По толпе прокатился дружный испуганный вздох. Арслан возмущенно вскрикнул, когда увидел камень с могилы брата, зажатым в кулаке Орея. Монах понял, что сделал нечто противоречащее местным обычаям, возможно даже преступное, но это было единственное, что он смог придумать в эту секунду. Он расчистил на дороге руками небольшой ровный квадрат.
– Что он делает?
– Он с ума сошел!
– Говорят, он блаженный…
Орей, игнорируя шепотки за своей спиной, камнем в дрожащей руке царапал на сухом песке неровную вязь.
– Он пишет? – Иршаб подошел ближе, за ним Оттар. Следом потянулись дядя Фархат и все остальные мужчины.
«Я сделаю всё, чтобы выяснить правду, но мне нужна карта для моего паломничества!»
– Карта?! – староста сразу прочел начертанные на песке слова, тогда как большинство мужчин что-то бормотали, хмурились и шевелили губами, разбирая написанное.
Орей поднял взгляд, увидел над собой людей. Всё внимание было приковано к нему, оно пронзало его насквозь, жгло кожу, щекотало, как… острые лапки сколопендры. Лица поплыли перед затуманившимся взором. Перегретая палящим солнцем голова закружилась. Сердце заколотилось, дыхание сперло, словно кто-то схватил его за горло и со всей силы встряхнул. Орей не дождался вердикта старосты, его разум рухнул во тьму.
7. Три чаши
«Соблюдение погребальных и поминальных обрядов чрезвычайно важно! В череде ритуалов кроется способ не допустить к телу зло и освободить душу для нового круга перерождений. Непосвященному это может показаться бессмысленным, но это не так. Тело может стать вместилищем зла, а неприкаянная душа – новым неупокоенным».
Отец Дагур, наставления перед обрядом погребения отца Мусаила.

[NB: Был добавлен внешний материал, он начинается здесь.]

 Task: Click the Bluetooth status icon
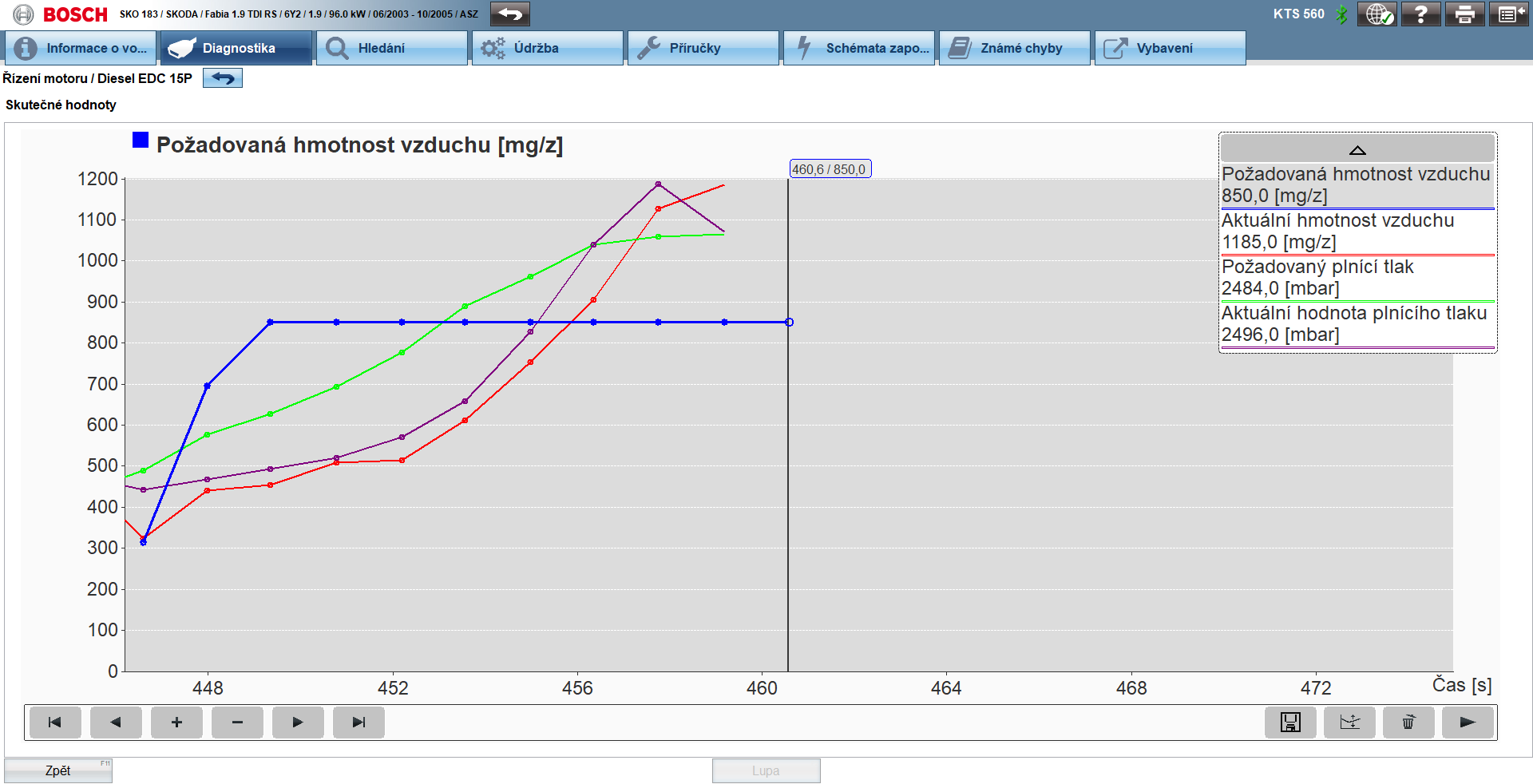(x=1342, y=14)
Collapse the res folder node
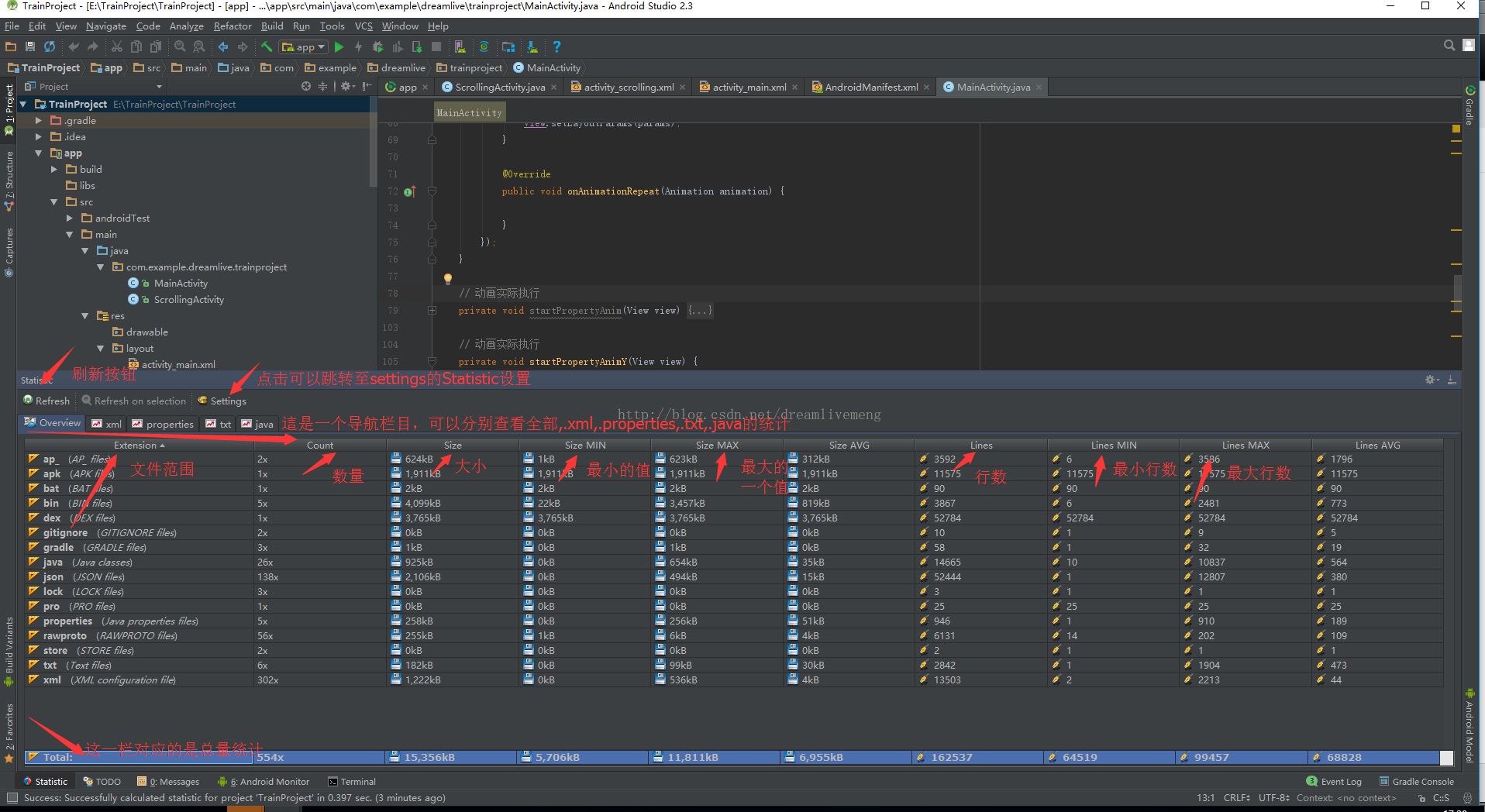Viewport: 1485px width, 812px height. [x=85, y=316]
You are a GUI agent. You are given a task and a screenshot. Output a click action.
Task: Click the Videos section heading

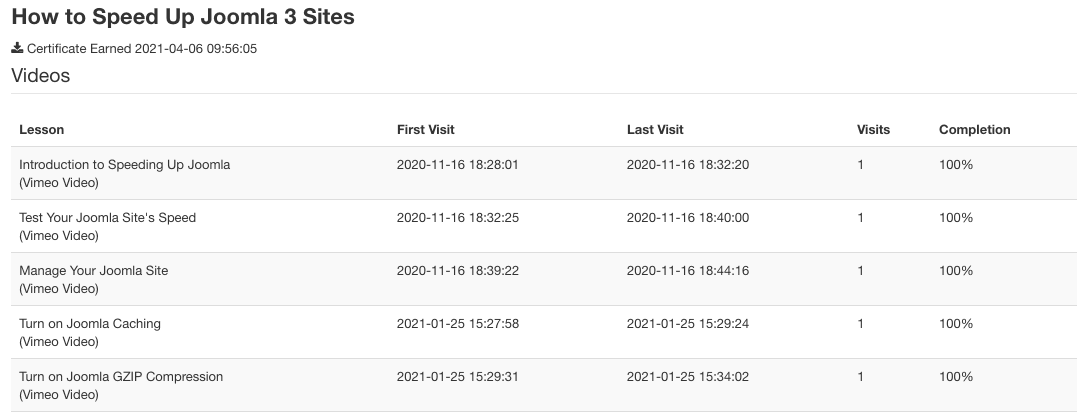[41, 75]
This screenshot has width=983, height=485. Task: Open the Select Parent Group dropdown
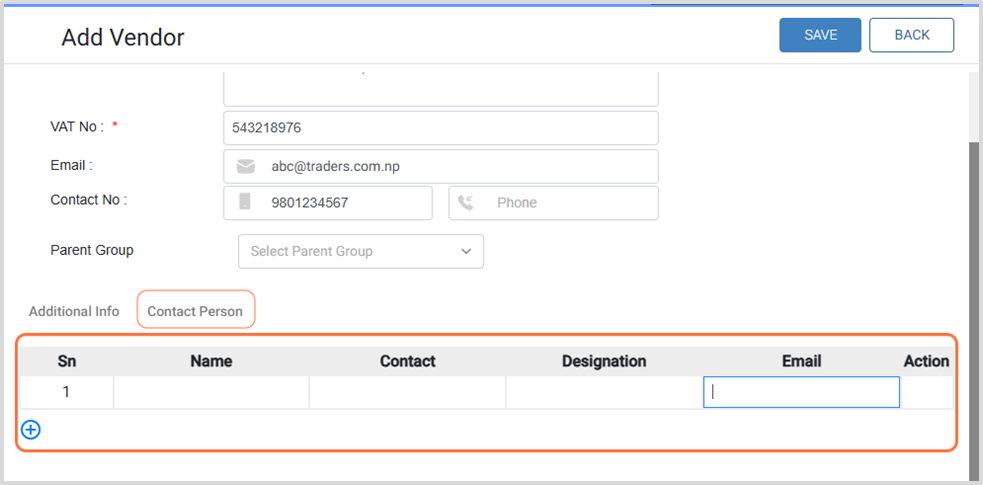[x=360, y=251]
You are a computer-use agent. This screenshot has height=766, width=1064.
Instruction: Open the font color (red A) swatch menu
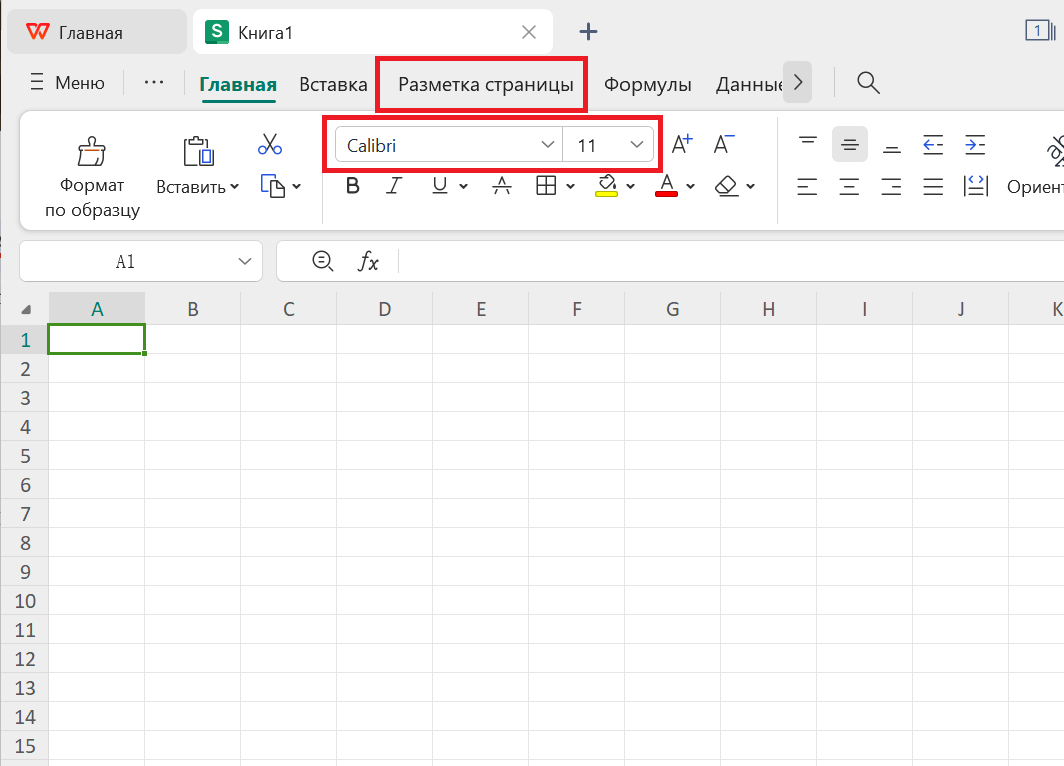click(x=666, y=186)
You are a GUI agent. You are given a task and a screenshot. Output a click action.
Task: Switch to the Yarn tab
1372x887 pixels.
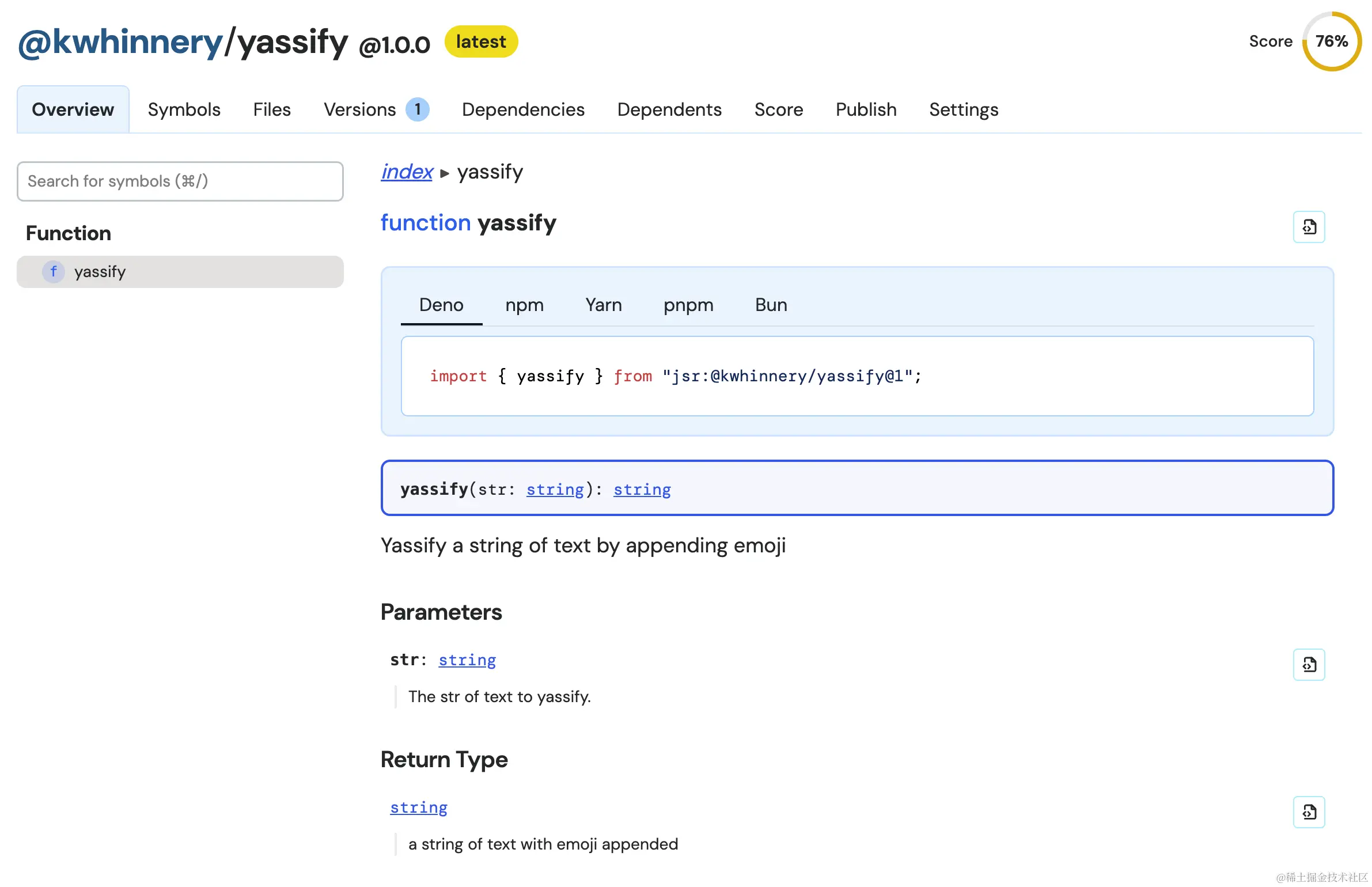(603, 305)
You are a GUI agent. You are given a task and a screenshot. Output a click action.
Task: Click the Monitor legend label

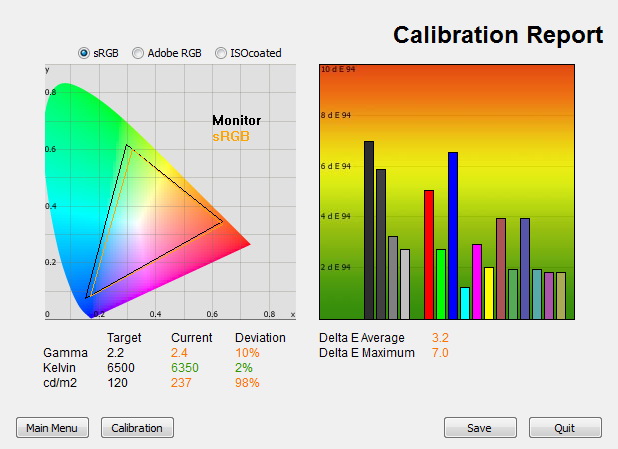(236, 120)
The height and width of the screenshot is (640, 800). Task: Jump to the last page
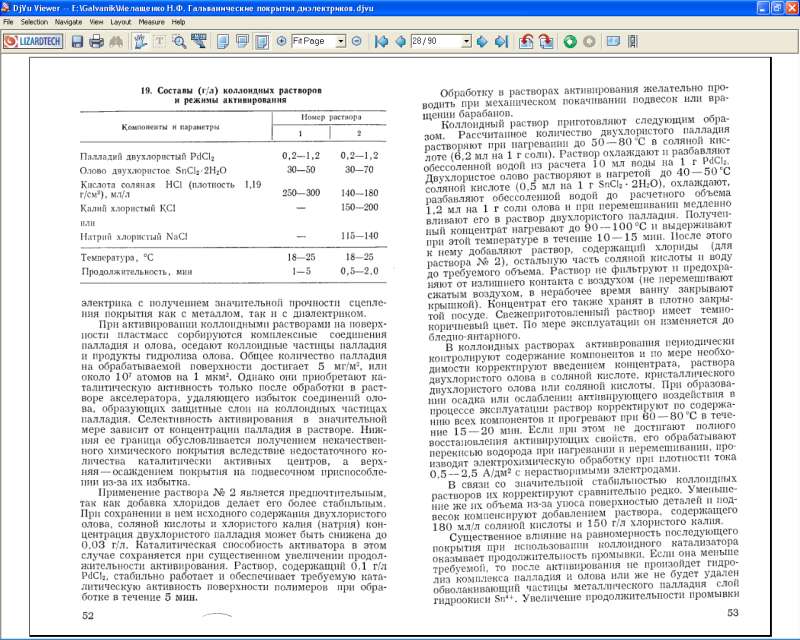[498, 41]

Орей открыл глаза в просторной комнате, стены которой были увешаны разноцветными ткаными гобеленами. Справа сквозь приоткрытое окно внутрь проливался желтый солнечный свет. Монах смутно помнил, что произошло. Он что, снова упал в обморок? Сознание возродило в памяти вспышку неодолимого страха, когда мужчины столпились над ним на кладбище, и Орей резко сел на лежанке.
– Хвала Высшим, очнулся! – проскрипел слева от него старушечий голос. Монах повернулся, увидев впереди женщину в летах. Она полулежала на подушках, курила трубку, а её голову покрывал не только платок, но и расшитый золотистыми нитями головной убор. В памяти всплыло где-то давно вычитанное слово «тиара». Старуха выпустила в воздух комнаты облако сизого травяного дыма и снова откинулась на подушки. Рядом с ней что-то зашевелилось – пушистая рыжая кошка зевнула, потянулась и снова положила голову на лапы, продолжив дремать рядом с хозяйкой.
– Где я? – выпалил Орей вместо приветствия.
– Дома, у нас с Оттаром, – спокойно ответила женщина.
– Вы мать Рифуда?
– О, Арслан уже разболтал? – она улыбнулась тонкими губами. – Иди сюда, мальчик, поговори со мной. Хочу тебя получше рассмотреть, глаза мои совсем ослабли... Народ говорит, ты хочешь выяснить, как именно умер мой сын Хасан. Я тебе помогу всем, чем смогу.
Орей медленно поднялся с лежака, осматривая богатое убранство комнаты. Не то, что у Арслана. Здесь монах впервые увидел причудливые глиняные лампы, расписные блюда, ковры. Его неподдельный интерес не скрылся от матери рода Маас Фарек.
– Садись ко мне поближе, ещё налюбуешься. Если будешь меня навещать время от времени… – она позволила себе усмешку. – Мальчики все одинаковые. А Оттар ещё не хотел тебя со мной оставлять. Попрекал нашими законами, а что мне до них? Высшие скоро к себе позовут, – мать Рифуда открыто рассматривала Орея.
– А где сейчас Оттар? – монах вспомнил о почтительном обращении к главе семейства и поправил себя. – Оттар-лаа…
– Мужчины уже собрались на поминальный обед. Нам тоже вскоре принесут поесть. Мои невестки мастерицы готовить. А посмотри, как ткут, – она указала мундштуком трубки на гобелены и ковры. – Всё сделали своими руками. А вон тот, – кивнула на зеленый гобелен с деревом, – я сама ткала, когда была молода.
Орей скромно присел на колени у подушек, старуха пыхнула трубкой, прищурила глаз. Монах видел, что его пристально оценивающе разглядывают и начал нервничать.